João e a sua comunidade, muitos anos após a morte de Jesus, se encontram a ter que enfrentar novos e inéditos acontecimentos que trazem novos sofrimentos e provações para a igreja de Jesus. Sentem-se, porém, mais fortes, pois possuem uma consciência que à época do Jesus histórico não possuíam, ou seja, que nem a cruz, nem a espada, nem a fome, nem as tribulações haviam conseguido matar o legado do profeta de Nazaré.

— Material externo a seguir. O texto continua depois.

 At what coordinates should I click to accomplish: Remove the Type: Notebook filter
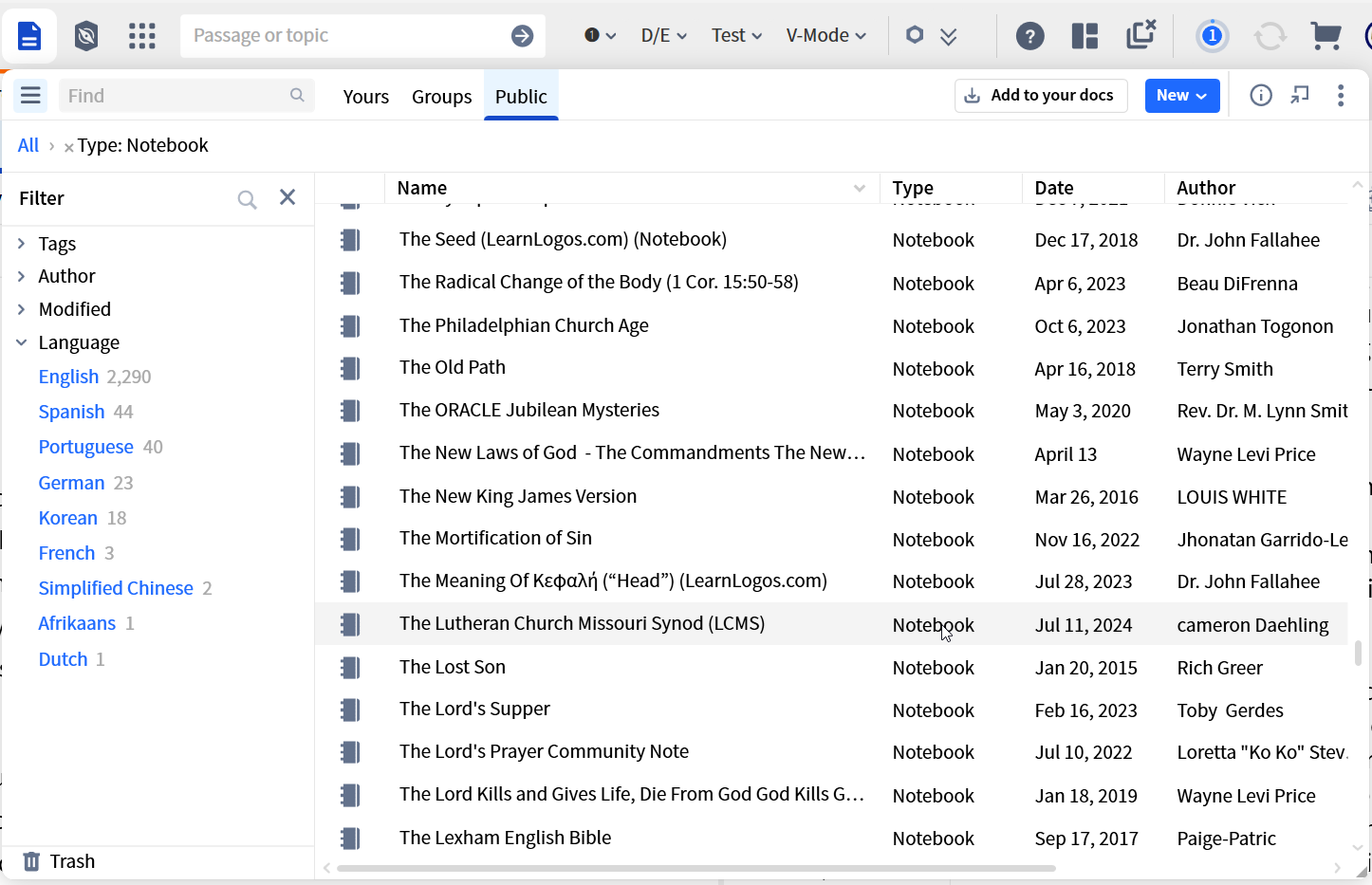pos(68,147)
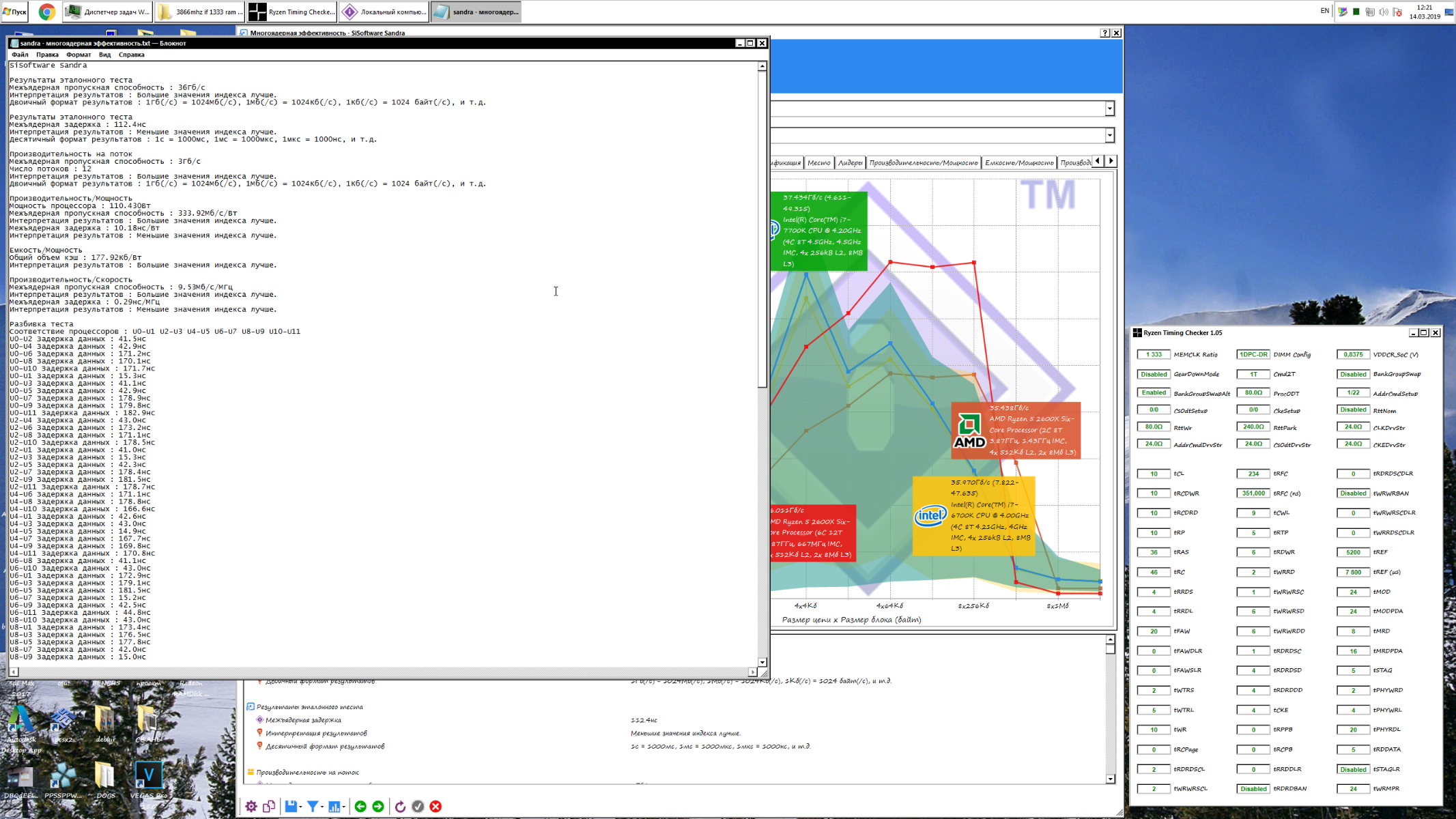The width and height of the screenshot is (1456, 819).
Task: Click Notepad vertical scrollbar down arrow
Action: (x=762, y=662)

Em seu cotidiano carregado de novas traições, de desistências e perseguições ‘re-aparece’ no meio deles (na comunidade) Aquele que nunca havia sido eliminado na sua memória e celebração da vida. João e a sua comunidade percebem que é ‘quando são fracos, carregados de dúvidas e com medo é que são efetivamente fortes!’ Descobrem que, como havia acontecido ao mestre de Nazaré, a morte é, paradoxalmente, um sinal da presença (glória) de Deus, pois ela desencadeia relações e sentimentos que apontam sempre para a sua (morte) superação.
Em lugar de se deixar vencer e dominar pelo medo coletivo, pelo escândalo da ‘cruz/sofrimento/vergonha’ à comunidade só lhe cabe uma coisa: amarem-se uns aos outros. Em lugar de desistir e fugir, se fortalecer e se solidarizar. Em lugar de competir e rivalizar, amar e se deixar amar.
Afinal, a prática do ‘agape/amor fraterno e terno’ é que pode dar sentido a uma existência que cotidianamente tem que lidar com intolerâncias, ódio, truculência, arrogância, traições e violência. É na adoção de relações humanas alicerçadas no respeito, na mansidão, na paciência, na paz, na justiça – e não mediante as nossas solenes liturgias - que podemos ser reconhecidos como autênticos ‘seguidores de Jesus’.
Bom domingo para todos!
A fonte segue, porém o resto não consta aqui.